● **Try it**:
Exactly as they appear below, repeat the lines from the one with "Click the refresh icon in the toolbar" through the one with "Task: Click inside the formula bar input", and no others.

================

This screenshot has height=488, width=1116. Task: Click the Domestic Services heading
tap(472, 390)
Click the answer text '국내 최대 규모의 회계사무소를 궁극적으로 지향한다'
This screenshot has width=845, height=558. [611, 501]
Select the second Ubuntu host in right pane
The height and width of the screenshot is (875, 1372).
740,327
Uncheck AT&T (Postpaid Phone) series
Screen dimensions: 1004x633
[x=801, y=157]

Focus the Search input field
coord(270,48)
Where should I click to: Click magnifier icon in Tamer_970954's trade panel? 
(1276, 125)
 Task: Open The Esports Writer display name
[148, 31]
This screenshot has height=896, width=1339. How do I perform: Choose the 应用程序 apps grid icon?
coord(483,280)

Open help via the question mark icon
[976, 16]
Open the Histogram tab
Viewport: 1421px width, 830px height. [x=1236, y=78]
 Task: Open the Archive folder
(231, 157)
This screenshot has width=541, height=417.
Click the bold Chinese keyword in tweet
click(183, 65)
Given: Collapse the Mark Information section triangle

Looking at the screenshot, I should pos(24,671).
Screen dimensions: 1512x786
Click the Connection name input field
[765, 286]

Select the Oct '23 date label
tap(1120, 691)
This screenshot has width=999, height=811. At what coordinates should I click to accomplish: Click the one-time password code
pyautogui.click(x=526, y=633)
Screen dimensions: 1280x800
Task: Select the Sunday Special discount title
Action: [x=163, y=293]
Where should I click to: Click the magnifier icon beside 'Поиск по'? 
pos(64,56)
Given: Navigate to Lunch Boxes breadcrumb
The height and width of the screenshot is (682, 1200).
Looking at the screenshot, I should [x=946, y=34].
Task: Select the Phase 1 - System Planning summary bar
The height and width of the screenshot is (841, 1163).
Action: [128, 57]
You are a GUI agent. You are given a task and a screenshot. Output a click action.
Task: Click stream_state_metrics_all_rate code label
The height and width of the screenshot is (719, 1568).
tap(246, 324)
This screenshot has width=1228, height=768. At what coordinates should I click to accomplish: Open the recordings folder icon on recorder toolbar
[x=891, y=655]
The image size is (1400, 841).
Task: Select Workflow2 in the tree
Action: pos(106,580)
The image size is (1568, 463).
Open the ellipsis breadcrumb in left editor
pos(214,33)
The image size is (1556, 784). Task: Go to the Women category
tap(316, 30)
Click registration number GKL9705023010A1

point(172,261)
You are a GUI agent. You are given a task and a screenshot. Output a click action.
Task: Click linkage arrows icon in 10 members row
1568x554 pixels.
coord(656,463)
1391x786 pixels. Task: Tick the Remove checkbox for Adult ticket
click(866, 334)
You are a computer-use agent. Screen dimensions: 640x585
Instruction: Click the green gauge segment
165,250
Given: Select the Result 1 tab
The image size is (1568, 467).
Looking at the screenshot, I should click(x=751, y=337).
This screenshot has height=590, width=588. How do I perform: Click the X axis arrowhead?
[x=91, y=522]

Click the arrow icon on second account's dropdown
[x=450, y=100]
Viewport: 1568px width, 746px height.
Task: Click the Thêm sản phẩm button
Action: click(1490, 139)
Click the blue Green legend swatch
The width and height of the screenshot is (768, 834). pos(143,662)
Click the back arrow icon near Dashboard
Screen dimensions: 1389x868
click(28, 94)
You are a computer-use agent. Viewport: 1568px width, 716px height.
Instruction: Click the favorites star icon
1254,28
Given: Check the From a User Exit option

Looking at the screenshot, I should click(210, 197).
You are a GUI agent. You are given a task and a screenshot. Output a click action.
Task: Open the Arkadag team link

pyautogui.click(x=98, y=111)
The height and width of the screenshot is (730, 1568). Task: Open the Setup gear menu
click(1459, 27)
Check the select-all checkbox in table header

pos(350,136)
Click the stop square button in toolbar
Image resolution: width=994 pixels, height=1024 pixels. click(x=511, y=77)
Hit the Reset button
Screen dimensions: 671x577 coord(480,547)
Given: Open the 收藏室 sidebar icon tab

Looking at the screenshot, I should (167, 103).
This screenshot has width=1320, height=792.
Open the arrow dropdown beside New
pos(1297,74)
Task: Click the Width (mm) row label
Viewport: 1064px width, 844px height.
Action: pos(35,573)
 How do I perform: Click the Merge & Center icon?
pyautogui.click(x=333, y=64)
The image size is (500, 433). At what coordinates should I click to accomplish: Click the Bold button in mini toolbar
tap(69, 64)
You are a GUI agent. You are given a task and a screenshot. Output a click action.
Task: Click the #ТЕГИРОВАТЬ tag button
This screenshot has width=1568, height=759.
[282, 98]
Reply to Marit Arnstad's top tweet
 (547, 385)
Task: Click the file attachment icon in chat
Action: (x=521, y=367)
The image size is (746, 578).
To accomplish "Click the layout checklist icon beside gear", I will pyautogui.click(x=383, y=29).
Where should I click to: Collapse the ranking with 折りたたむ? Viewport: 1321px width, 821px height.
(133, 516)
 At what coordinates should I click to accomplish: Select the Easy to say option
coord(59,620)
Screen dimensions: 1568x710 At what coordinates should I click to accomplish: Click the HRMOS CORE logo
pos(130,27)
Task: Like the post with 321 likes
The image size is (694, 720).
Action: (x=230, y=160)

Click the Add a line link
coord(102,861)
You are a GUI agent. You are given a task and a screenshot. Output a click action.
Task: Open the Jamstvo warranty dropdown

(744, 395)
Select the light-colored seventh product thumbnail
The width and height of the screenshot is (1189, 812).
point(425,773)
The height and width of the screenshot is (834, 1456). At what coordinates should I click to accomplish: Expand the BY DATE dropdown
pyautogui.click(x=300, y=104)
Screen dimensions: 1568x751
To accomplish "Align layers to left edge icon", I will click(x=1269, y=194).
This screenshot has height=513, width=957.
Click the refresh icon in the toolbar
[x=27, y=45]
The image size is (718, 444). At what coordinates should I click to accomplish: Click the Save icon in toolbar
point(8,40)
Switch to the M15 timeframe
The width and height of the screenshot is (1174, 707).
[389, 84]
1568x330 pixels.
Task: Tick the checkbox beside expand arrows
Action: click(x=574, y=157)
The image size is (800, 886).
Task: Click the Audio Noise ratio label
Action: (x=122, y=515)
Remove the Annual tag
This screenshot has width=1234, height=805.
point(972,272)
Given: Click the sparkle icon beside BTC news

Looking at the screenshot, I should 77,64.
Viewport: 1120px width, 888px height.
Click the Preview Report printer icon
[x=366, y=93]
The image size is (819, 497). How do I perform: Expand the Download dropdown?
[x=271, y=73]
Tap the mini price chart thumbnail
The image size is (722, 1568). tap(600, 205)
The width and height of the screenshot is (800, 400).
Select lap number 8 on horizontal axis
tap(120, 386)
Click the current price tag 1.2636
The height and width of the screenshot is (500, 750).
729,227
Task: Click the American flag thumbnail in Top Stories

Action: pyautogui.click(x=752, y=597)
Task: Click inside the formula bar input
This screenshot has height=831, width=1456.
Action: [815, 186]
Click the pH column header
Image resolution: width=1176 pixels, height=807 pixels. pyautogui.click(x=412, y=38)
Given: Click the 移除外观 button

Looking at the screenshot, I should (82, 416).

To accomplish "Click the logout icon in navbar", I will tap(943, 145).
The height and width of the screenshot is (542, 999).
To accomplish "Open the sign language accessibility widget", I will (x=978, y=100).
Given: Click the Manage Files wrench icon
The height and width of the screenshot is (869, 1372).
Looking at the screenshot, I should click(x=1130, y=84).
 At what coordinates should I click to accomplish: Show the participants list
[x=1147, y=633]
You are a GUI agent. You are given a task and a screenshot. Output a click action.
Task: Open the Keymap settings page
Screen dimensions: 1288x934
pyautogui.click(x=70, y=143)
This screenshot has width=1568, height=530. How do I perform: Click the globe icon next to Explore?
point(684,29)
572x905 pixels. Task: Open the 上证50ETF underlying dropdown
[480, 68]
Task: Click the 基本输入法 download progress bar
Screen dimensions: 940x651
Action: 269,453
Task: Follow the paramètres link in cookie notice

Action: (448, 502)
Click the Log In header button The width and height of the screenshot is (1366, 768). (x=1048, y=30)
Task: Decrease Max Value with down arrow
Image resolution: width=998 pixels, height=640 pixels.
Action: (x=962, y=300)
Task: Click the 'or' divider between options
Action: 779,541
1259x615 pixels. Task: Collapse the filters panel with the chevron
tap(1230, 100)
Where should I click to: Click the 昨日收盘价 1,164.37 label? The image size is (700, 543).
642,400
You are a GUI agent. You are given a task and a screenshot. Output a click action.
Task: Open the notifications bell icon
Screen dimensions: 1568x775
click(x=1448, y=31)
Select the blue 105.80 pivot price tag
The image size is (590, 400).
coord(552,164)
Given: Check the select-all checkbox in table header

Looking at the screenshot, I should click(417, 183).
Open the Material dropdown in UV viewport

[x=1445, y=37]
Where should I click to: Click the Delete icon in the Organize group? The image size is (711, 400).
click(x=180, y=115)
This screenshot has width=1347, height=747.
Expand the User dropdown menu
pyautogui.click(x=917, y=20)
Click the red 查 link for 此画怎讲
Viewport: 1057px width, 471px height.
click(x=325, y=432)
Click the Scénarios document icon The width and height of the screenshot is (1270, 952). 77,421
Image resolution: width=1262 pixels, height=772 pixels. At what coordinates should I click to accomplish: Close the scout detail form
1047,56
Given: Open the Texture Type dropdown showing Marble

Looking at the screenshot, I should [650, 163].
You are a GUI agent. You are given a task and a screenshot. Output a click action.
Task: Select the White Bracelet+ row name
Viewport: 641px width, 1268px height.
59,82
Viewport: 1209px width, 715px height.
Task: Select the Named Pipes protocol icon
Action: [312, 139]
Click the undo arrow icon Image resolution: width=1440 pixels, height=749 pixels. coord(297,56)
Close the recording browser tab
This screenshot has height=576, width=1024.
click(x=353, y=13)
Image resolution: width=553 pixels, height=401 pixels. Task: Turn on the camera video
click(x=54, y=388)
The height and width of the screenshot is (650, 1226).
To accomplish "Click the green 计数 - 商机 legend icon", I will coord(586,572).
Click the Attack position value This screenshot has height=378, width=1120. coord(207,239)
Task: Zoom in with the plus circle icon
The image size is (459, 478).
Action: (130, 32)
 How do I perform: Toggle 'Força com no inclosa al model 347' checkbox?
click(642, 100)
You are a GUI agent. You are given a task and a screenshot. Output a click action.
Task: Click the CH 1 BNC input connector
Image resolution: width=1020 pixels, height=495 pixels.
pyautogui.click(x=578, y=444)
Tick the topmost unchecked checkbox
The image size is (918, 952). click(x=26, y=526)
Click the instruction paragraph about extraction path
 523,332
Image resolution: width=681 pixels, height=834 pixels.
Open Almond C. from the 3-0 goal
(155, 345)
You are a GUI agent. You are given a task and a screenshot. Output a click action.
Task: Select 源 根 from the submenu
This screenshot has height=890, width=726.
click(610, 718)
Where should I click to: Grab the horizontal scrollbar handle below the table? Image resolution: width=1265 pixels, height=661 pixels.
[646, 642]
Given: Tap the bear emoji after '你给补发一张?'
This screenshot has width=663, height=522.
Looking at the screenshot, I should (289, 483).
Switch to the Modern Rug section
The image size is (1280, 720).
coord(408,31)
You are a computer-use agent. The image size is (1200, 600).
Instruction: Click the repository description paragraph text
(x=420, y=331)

================

● **Output for this task**:
Click the refresh icon in the toolbar
[x=27, y=45]
The image size is (718, 444). At what coordinates should I click to accomplish: Click the Save icon in toolbar
point(8,40)
Switch to the M15 timeframe
The width and height of the screenshot is (1174, 707).
[389, 84]
1568x330 pixels.
Task: Tick the checkbox beside expand arrows
Action: click(x=574, y=157)
The image size is (800, 886).
Task: Click the Audio Noise ratio label
Action: (x=122, y=515)
Remove the Annual tag
This screenshot has width=1234, height=805.
point(972,272)
Given: Click the sparkle icon beside BTC news

Looking at the screenshot, I should 77,64.
Viewport: 1120px width, 888px height.
Click the Preview Report printer icon
[x=366, y=93]
The image size is (819, 497). How do I perform: Expand the Download dropdown?
[x=271, y=73]
Tap the mini price chart thumbnail
The image size is (722, 1568). tap(600, 205)
The width and height of the screenshot is (800, 400).
Select lap number 8 on horizontal axis
tap(120, 386)
Click the current price tag 1.2636
The height and width of the screenshot is (500, 750).
729,227
Task: Click the American flag thumbnail in Top Stories

Action: pyautogui.click(x=752, y=597)
Task: Click inside the formula bar input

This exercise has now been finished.